◆ **Task statement**: Within the data that follows, how many lines carry the string "size"? Give the number alone.

*** Opening Input for this task ***

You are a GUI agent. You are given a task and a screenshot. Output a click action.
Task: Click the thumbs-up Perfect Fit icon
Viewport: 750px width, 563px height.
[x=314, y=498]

*** Closing Input for this task ***
*** Opening Input for this task ***

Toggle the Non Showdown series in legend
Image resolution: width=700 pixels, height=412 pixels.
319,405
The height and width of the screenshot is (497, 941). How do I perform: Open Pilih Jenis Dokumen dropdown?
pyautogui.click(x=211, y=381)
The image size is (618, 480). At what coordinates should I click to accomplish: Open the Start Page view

*** Closing Input for this task ***
*** Opening Input for this task ***

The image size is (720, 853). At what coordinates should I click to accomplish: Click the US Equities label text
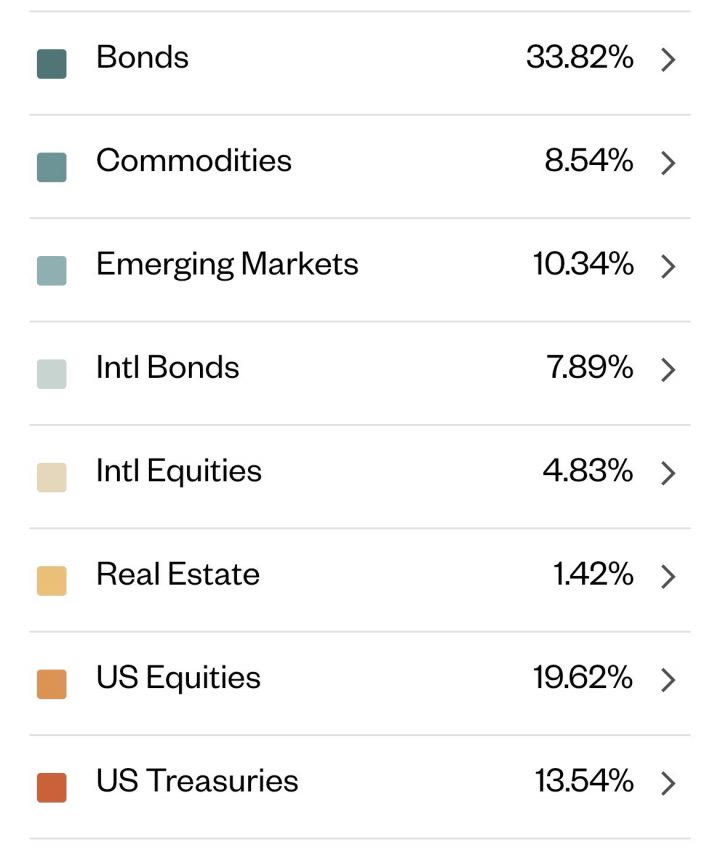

*** Closing Input for this task ***

◆ **Answer space**: 2